▸ PROBLEM TO WORK ON: Your answer is the line containing "Switch group feed to list view" plus every line after it through the end of the records, printed exactly and free of pictures.

[Recorded data]
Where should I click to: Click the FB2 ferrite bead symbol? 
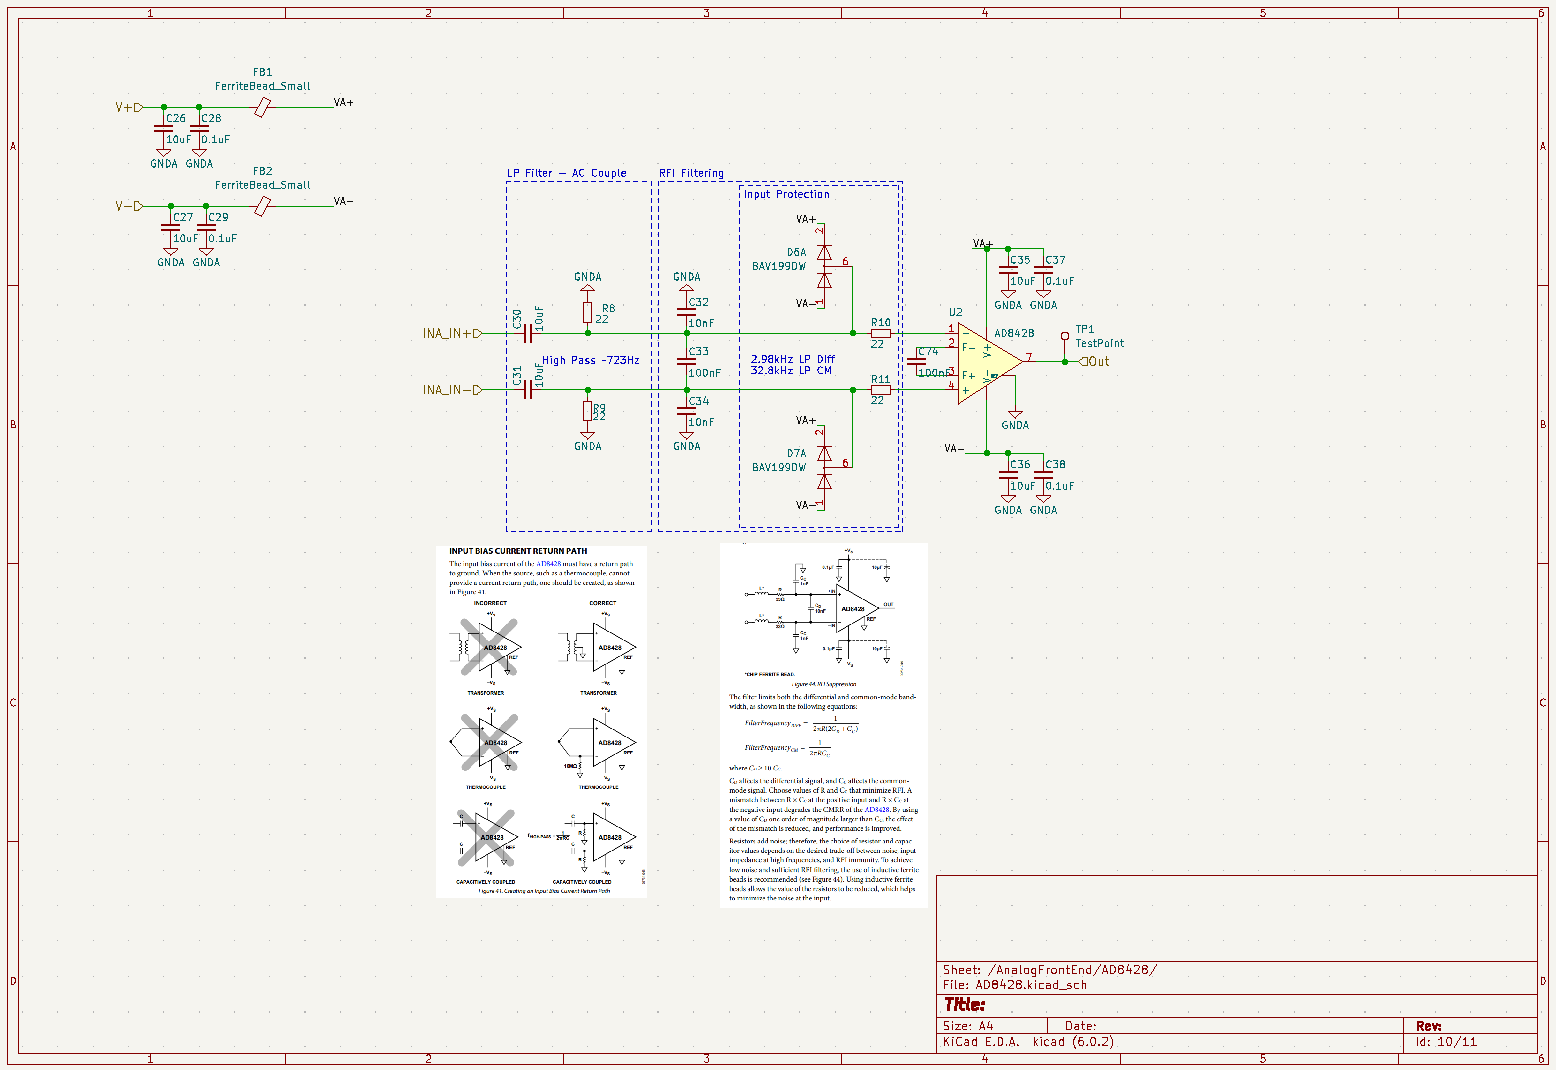coord(262,206)
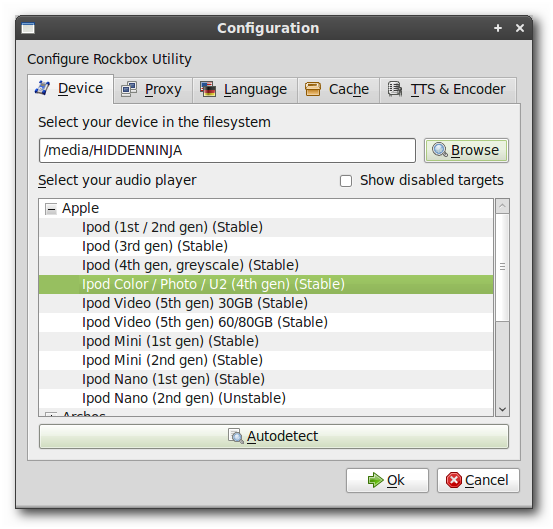This screenshot has width=553, height=529.
Task: Click the plus icon in the title bar
Action: 498,28
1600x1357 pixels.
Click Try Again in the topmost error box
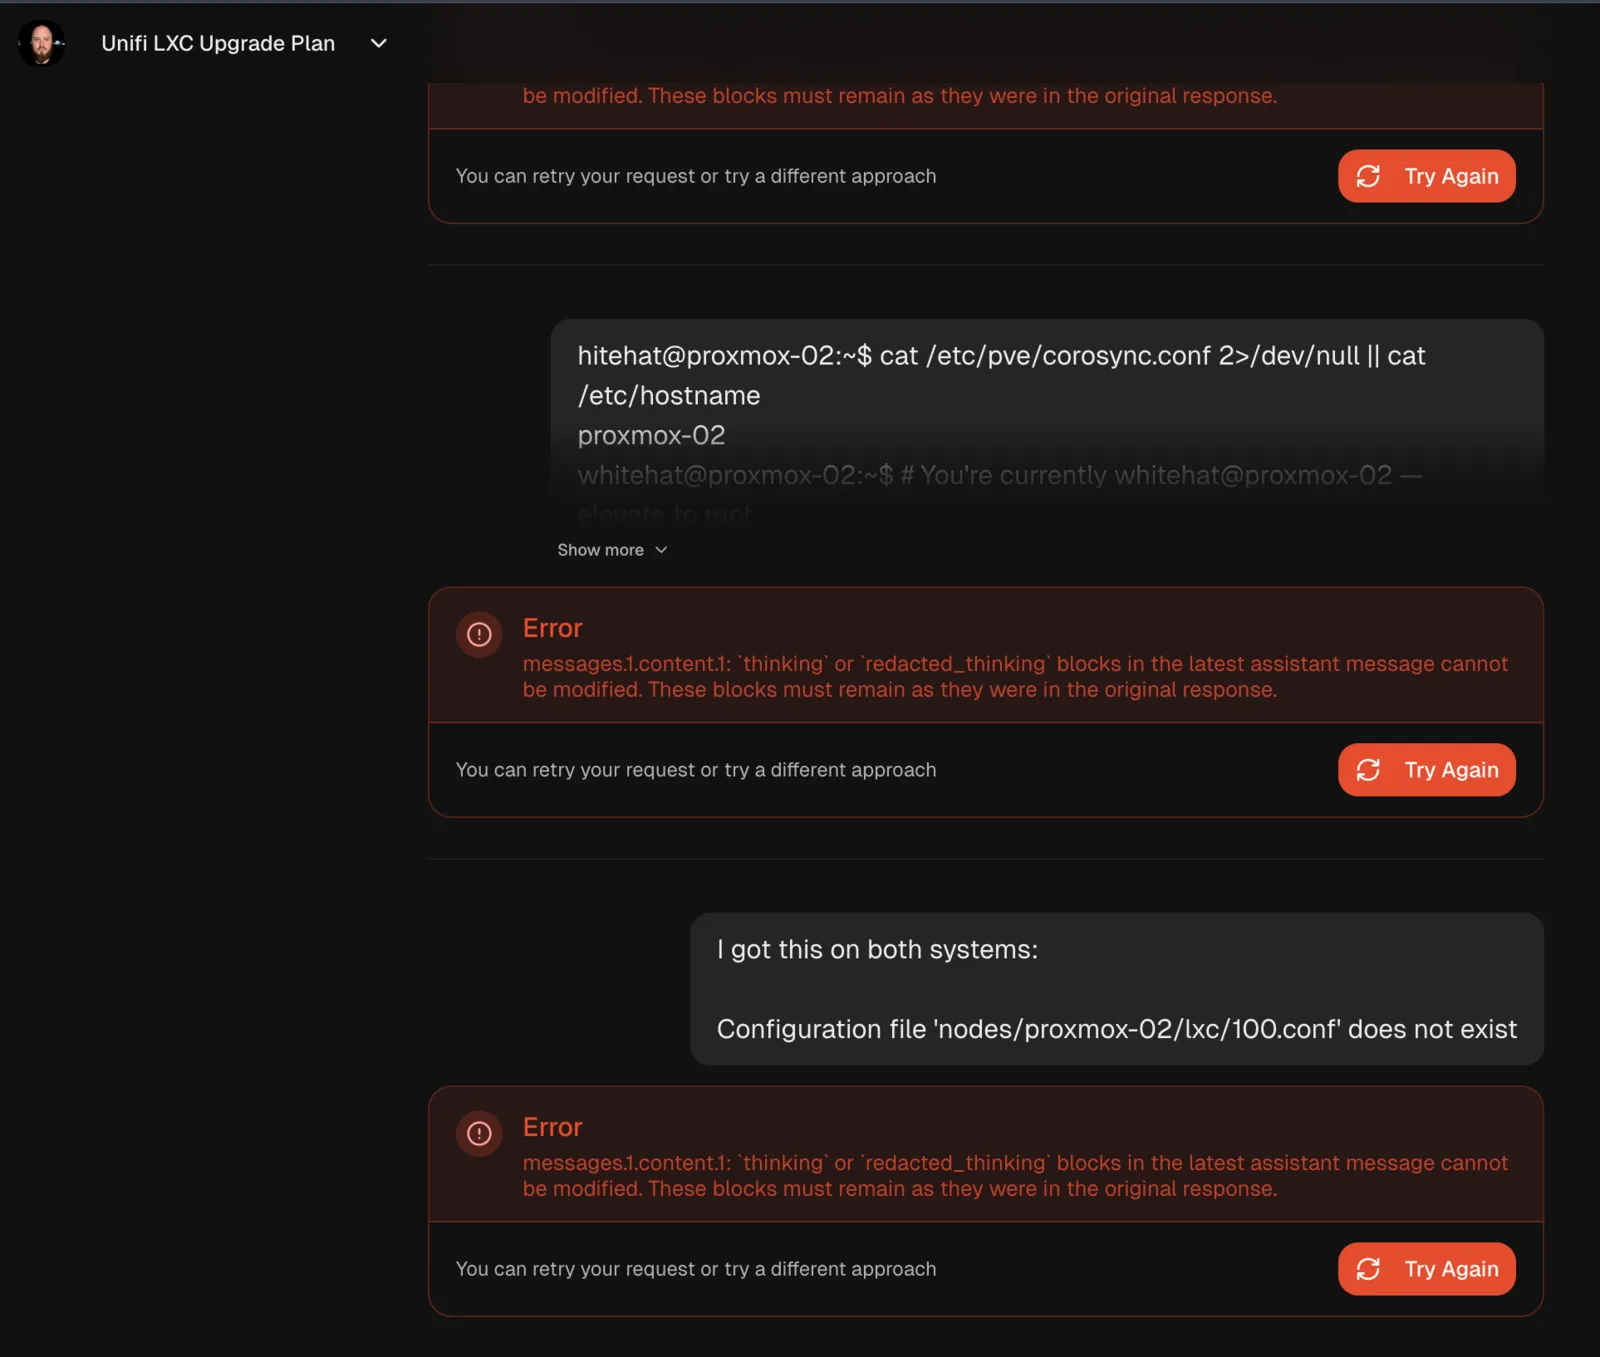click(1427, 176)
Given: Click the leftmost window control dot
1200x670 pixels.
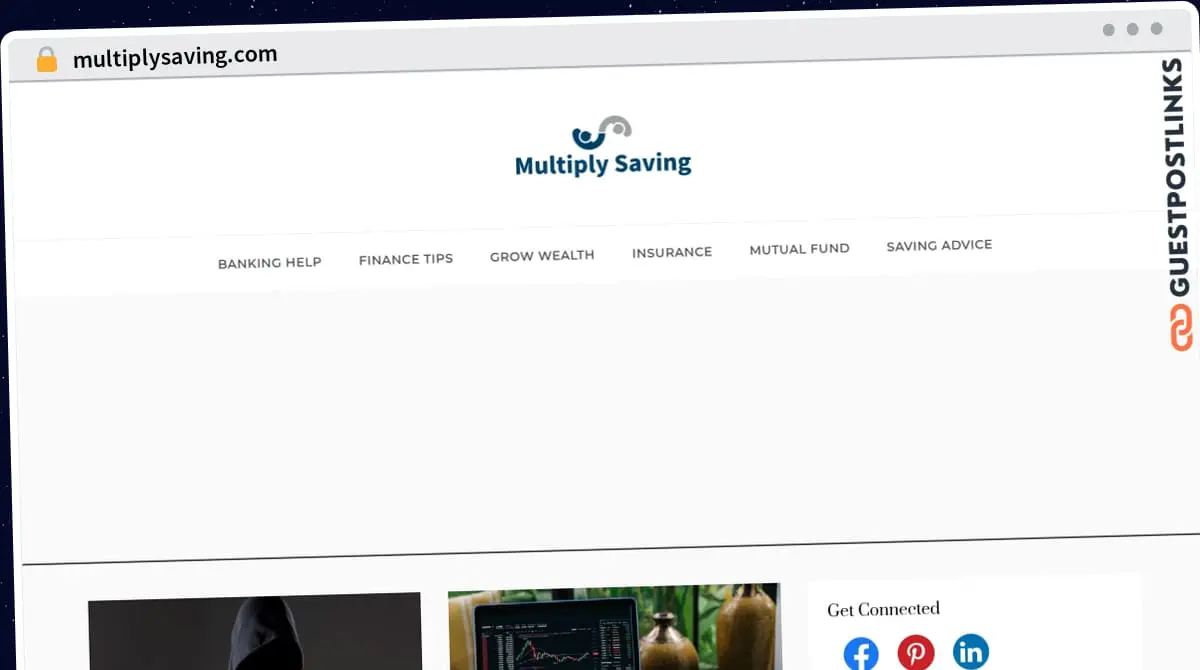Looking at the screenshot, I should [1108, 30].
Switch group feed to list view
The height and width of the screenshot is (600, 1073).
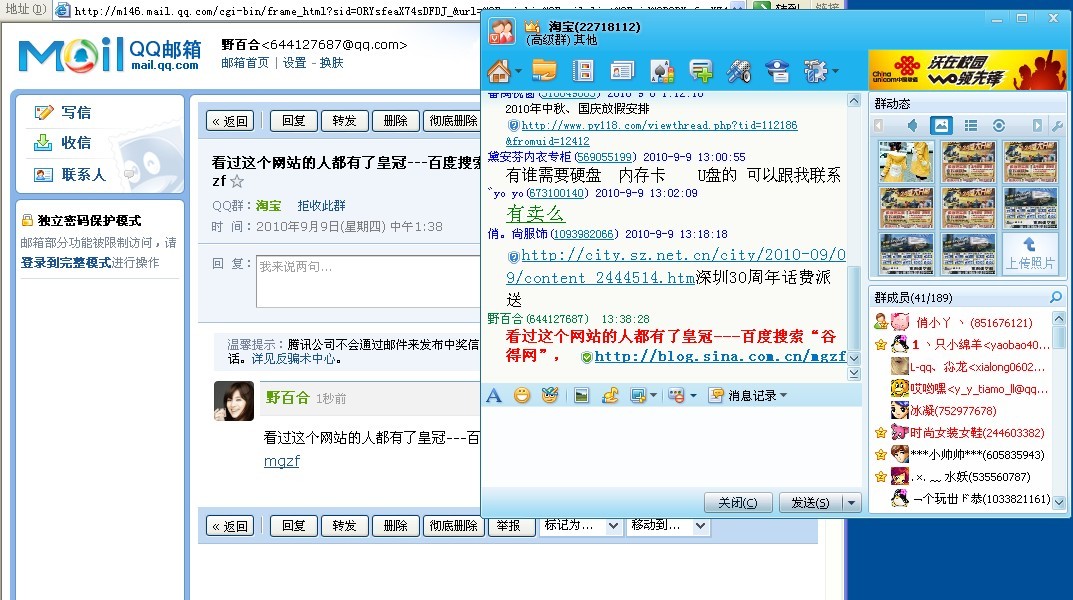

▸ EXERCISE RESULT:
Switch group feed to list view
The height and width of the screenshot is (600, 1073).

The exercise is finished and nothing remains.